Final diagnosis: Erythropoietic porphyria with decompensated cirrhosis

Discussion: The term “porphyria” is derived from the Greek word “porphyra,” which means “purple. Erythropoietic protoporphyria (EPP) was first comprehensively described in 1961. Since this initial description, EPP has been reported worldwide.1 It is now recognized as the most common porphyria in children and the third most common in adults, after porphyria cutanea tarda and acute intermittent porphyria. The incidence is similar in males and females. EPP typically presents in early childhood with painful photosensitivity, although the cause of the photosensitivity that these patients experience is often overlooked until later in life. Hepatobiliary complications include protoporphyrin-containing gallstones and, in less than 5 percent of cases, severe liver failure.2 Protoporphyric hepatopathy often presents as an acutely and rapidly progressive form of liver disease with severe right upper quadrant pain, jaundice, nausea, and vomiting. Dramatic elevations of liver function tests are seen. The abdominal pain may be mistakenly attributed to gallstones, which may be present but asymptomatic. Such patients may already have underlying chronic liver disease.3 The latter rare complication is what happened with this gentleman as he had progressive deterioration of liver function that was complicated by lung and kidney failure.  

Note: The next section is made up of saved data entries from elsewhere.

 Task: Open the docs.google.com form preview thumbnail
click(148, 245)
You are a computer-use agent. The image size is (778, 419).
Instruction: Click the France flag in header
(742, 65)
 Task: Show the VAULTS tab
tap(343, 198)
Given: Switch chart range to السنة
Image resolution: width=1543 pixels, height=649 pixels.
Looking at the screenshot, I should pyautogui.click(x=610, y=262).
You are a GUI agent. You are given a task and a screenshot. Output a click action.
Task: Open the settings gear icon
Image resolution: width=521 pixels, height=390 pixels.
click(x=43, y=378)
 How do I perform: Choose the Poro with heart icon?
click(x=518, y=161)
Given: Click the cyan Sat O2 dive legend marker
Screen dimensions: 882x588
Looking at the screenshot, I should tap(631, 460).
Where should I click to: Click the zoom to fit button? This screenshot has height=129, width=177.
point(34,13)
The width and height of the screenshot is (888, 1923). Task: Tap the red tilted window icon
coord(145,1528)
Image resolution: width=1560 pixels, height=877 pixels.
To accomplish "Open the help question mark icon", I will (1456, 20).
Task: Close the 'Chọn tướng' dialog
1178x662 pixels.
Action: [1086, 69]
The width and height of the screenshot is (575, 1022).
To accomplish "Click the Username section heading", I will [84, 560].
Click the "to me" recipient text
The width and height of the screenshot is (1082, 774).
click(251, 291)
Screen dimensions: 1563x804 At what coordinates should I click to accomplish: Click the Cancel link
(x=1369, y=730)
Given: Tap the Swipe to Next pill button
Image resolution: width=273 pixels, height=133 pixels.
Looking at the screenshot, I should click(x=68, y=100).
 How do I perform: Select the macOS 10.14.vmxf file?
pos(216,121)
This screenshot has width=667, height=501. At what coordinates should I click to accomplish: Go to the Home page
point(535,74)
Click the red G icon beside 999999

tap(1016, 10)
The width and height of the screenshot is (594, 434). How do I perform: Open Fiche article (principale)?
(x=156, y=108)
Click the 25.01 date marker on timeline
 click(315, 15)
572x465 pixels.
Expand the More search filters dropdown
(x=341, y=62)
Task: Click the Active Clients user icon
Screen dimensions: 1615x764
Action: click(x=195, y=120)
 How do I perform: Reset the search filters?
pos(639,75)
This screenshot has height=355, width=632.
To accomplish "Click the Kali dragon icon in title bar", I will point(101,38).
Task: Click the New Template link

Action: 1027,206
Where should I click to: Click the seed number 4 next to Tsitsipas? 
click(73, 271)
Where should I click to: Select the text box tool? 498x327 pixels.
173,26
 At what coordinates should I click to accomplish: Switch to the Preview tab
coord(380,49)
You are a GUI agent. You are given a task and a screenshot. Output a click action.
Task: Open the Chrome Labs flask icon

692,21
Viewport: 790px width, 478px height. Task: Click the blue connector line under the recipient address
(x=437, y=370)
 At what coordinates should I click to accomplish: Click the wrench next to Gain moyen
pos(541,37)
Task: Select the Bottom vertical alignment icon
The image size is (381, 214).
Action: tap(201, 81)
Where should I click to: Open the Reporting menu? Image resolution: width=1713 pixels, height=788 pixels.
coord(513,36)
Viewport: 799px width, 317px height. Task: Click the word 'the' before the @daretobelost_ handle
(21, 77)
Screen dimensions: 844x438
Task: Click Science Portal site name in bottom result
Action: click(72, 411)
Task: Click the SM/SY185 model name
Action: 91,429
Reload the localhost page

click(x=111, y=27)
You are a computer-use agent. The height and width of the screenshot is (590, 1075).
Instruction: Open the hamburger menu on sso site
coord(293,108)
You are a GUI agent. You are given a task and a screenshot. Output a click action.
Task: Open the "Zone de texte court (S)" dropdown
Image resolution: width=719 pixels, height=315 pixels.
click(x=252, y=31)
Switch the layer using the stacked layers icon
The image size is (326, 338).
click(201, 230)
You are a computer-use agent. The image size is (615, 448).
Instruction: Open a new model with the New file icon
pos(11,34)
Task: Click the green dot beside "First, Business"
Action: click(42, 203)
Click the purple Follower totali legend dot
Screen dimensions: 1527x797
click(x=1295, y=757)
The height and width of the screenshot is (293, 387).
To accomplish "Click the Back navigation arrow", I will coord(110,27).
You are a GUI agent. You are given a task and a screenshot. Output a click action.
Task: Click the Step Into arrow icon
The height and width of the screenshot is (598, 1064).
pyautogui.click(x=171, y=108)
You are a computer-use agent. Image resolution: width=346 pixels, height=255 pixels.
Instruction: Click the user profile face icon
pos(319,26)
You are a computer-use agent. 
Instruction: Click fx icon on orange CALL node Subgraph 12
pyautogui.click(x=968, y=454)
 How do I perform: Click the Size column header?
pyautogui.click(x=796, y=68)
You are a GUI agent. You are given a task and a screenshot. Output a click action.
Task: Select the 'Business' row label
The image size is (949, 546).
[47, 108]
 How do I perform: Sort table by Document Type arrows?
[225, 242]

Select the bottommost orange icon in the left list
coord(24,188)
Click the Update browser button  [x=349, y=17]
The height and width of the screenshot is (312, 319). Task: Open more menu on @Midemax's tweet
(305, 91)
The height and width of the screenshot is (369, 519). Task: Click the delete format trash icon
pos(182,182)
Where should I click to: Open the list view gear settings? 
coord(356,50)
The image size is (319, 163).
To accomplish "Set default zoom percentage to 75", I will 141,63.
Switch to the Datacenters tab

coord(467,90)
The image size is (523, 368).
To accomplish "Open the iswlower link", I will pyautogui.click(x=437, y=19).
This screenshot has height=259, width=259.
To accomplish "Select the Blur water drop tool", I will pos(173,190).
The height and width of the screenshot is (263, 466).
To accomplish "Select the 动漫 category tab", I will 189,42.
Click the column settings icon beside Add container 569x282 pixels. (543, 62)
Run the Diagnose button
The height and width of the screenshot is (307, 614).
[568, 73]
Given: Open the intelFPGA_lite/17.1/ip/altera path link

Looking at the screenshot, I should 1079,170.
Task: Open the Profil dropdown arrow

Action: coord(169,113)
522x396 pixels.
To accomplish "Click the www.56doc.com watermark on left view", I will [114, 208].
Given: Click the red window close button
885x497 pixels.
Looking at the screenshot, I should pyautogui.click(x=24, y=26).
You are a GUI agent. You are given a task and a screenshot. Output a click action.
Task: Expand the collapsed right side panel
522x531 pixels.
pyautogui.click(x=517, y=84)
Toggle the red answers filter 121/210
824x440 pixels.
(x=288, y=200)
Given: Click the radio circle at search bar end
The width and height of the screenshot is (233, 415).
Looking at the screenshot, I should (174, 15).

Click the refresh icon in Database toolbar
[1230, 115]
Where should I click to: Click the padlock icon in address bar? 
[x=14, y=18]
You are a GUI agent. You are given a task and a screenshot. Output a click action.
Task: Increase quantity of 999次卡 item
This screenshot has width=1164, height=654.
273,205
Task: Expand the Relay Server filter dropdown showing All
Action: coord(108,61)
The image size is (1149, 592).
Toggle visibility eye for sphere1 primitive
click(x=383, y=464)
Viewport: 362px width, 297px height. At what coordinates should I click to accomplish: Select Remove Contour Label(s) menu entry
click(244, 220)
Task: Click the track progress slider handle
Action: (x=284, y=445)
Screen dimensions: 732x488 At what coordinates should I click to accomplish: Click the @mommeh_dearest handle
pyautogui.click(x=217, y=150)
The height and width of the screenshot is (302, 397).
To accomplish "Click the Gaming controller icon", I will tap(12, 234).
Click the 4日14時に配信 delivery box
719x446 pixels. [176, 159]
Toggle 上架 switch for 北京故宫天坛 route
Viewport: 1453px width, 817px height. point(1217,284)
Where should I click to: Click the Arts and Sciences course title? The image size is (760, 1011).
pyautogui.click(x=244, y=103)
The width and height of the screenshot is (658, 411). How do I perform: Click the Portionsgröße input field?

EPP is inherited in an autosomal recessive and/or autosomal codominant manner depending on the enzyme gene mutation involved2,4 In about 96% of cases, an affected individual inherits a loss-of-function FECH allele (coding for ferrochelatase enzyme involved in heme synthesis) from one parent and a low-expression FECH allele from the other parent.4 In about 4% of cases, an affected individual has two loss-of-function FECH alleles. At conception, each sib of an affected individual has a 25% chance of being affected, a 50% chance of being an asymptomatic carrier, and a 25% chance of being unaffected and not a carrier. Heterozygotes (carriers) and individuals who inherit two low-expression alleles are asymptomatic. Carrier testing for at-risk family members and prenatal testing for pregnancies at increased risk are possible if the pathogenic variants in the family have been identified.4 This particular patient had the mutation associated with marked depletion of ferrochelatase activity; however, he did not have a gene duplication or deletion in addition to this mutation. His sister who is currently still living has a worse phenotype. There is known linkage disequilibrium and phenotypic variation in heterozygotes.4

Endnotes

1.    Manish Thapar, MD and Herbert L. Bonkovsky, MD. The Diagnosis and Management of  Erythropoietic Protoporphyria.  Gastroenterol Hepatol (N Y). 2008 Aug; 4(8): 561-566 .
2.     Manisha Balwani, MD, MS, Joseph Bloomer, MD, Robert Desnick, MD, PhD, FACMG     Erythropoietic Protoporphyria, Autosomal Recessive; Porphyrias Consortium of the NIH- Sponsored Rare Diseases Clinical Research Network. September 7, 2017.                               
3.    Gross U, Hoffmann GF, Doss MO. Erythropoietic and hepatic porphyrias.  J Inherit Metab Dis. 2000 Nov;23 (7):641-61.